Does this apply to our club?
GDPR applies to any “data controllers” or “data processors”. Those are technical terms but, in essence, if you collect any personal data in the running of your club (which you will do if you have any members) then the regulations (GDPR) will apply to you.
My club is only a small one with a few members. Surely this won’t apply to me?
Although the risk is lower, if you collect and store any personal data you will have to manage the data in accordance with strong data protection principles.
What are the key things to consider for rowing clubs?

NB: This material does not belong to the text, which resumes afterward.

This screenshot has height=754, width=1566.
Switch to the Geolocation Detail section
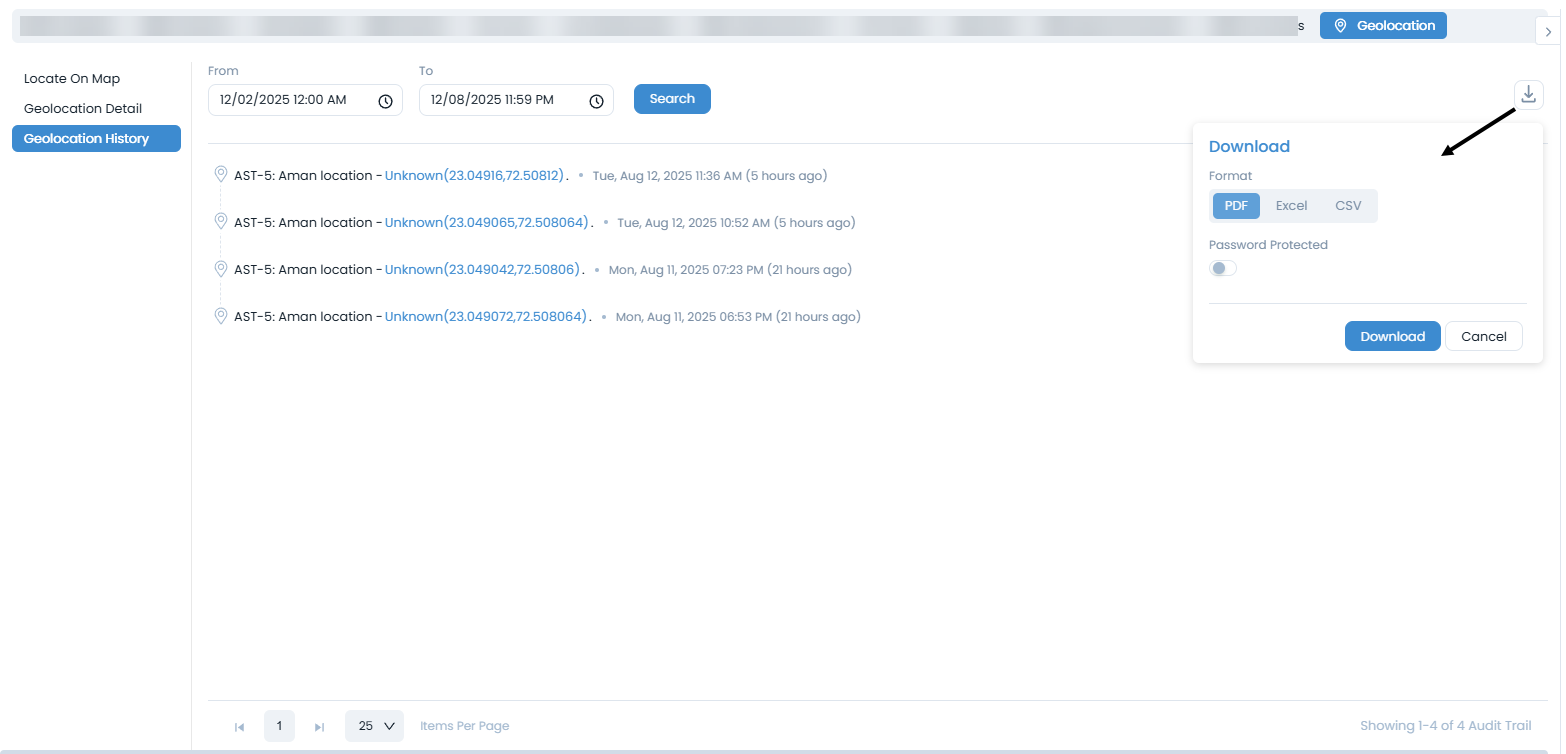click(x=83, y=109)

The principles of data protection are outlined below. All clubs need to ensure that any personal data:
● Is captured and maintained in a secure manner
● Individuals are made fully aware of what data is captured and what it will be used for
● Explicit consent is given by the individual (for under sixteens this will need to be sought from parents) for the club to hold data
● It is updated regularly and accurately
● It is limited to what the club needs
● It is used only for the purpose for which it is collected for
● It is used for marketing purposes only if the individual has given the club consent to do so
● Individuals’ data is only kept for as long as it is necessary
● An individual can request a copy of the data held at any time and this must be provided
What if my club organises events?
If your club organises events that require the capture of personal information you will need to comply with the regulations by seeking explicit consent of all participants, being clear what the information will be used for and who will be responsible for managing the data captured. In the case of British Rowing affiliated competitions the BROE2 entry process will manage the consent process for every competitor, however if you use a regatta management software solution you will need to ensure this complies with the regulations.

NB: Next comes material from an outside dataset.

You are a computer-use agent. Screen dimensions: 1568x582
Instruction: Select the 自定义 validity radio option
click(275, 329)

Does all this only apply to data that is held digitally, e.g. on a computer, or does it cover paper records?
This may be a good opportunity to review filing systems and to limit the amount of paperwork you have to manage. Personal data collected manually and stored in files as a hard copy still has to be managed in accordance with the data protection regulations. As you can imagine, some of the legislation is more difficult to implement in relation to paper copies. For example, privacy of data is key to the GDPR. Paper documents can get into the wrong hands easily and this could easily become a data breach. Transportation of data in any format (including paper) should be seen as a threat to information security. One small slip and it’s too late – an individual leaves sensitive paperwork on a train, a courier loses an archive box full of payment records, a member of committee has files stolen from their car. These are all real-world situations where paper documents can get into the wrong hands.
My club keeps its membership records “in the Cloud” (e.g. via shared files on Dropbox or Google Drive, or via a bespoke or commercially available membership system). What should I do about that data?
Data security is key and when storing anything online you need to ensure that you protect yourself by ensuring you keep passwords safe and ensure that files that contain personal data are encrypted. The likes of Dropbox, OneDrive and Google Drive have built in security measures for the protection of files whilst in storage or in the process of being shared. When using third party software you need to ask for assurances over the security of the system. For example, ask the provider for an explanation of how data security is managed or ask if a Privacy Impact Assessment has been undertaken.
I looked at the impact of the existing UK Data Protection Act on my club and am happy that my club is compliant, so what else do I need to do?
You will need to tell people about what you intend to do with their data at the point you collect it and not at some later date. You also need to seek explicit consent that you can evidence.
All clubs should already have a privacy statement and policy, this outlines to an individual who is providing you with data the details of exactly how it will be used. If someone isn’t clear and you do not manage data in accordance with the policy, you are increasing the risk of breaching data protection laws.